Meanwhile, there’s also an effort to make Dalhousie the first Canadian node of Innovation Corps, or I-Corps, the U.S. National Science Foundation’s program for commercializing scientific research. I-Corps specializes in teaching scientists how to commercialize their research, and in the past few years has worked with 1,500 of the leading scientists in the U.S.
So by the end of the year, our largest research institution could be affiliated with CDL and its network across Canada, as well as I-Corps and its links across the U.S. They could work with other startup groups in or around Dal, like Launch Dal, ShiftKey Labs and the IDEA Project. Through Springboard Atlantic, the group that co-ordinates the commercialization of Atlantic Canadian university research, other institutions in the region should also benefit from this advance. It could be an integrated ecosystem, bringing in new companies and helping maturing companies to grow.

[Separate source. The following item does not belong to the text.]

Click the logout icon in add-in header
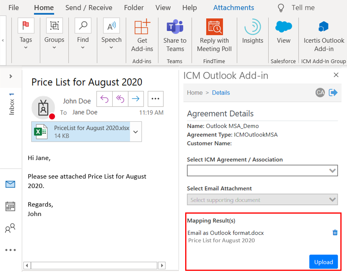The height and width of the screenshot is (272, 347). click(333, 93)
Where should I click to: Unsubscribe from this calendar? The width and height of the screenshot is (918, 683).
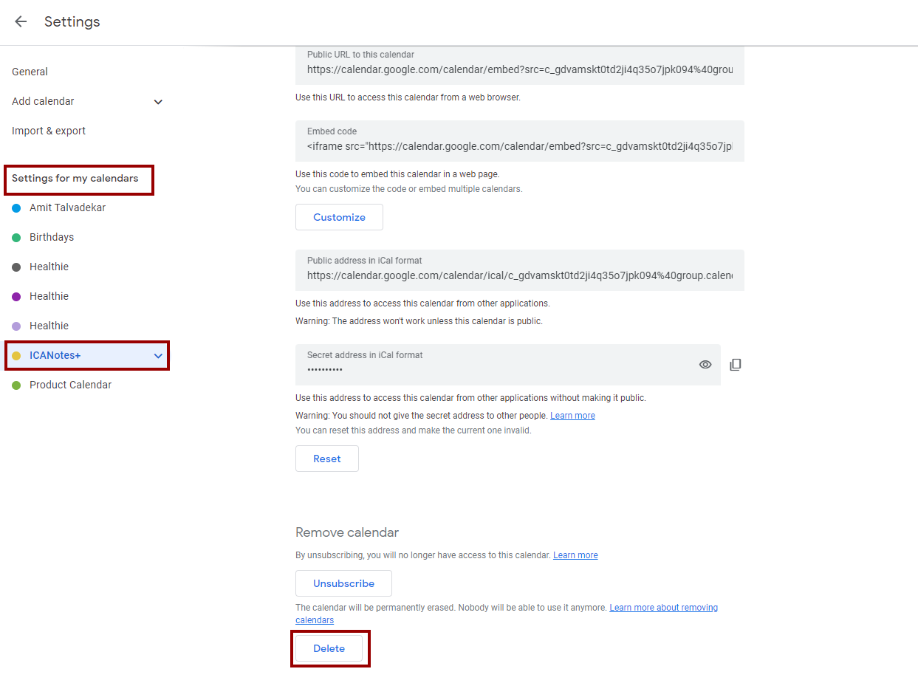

There are still some hurdles to clear to make all this happen. Dalhousie needs to do a better job of spinning its research into companies — UNB, for example, has a more co-ordinated approach to developing research into companies. Dalhousie has been in the news recently because it is not renewing the contract of entrepreneurship professor Ed Leach. It has to get beyond the bad feelings created by that move.
And yet, Dalhousie has the opportunity to be the linchpin in something special — a layered ecosystem with scientific research and its core, and whose connections reach across the continent.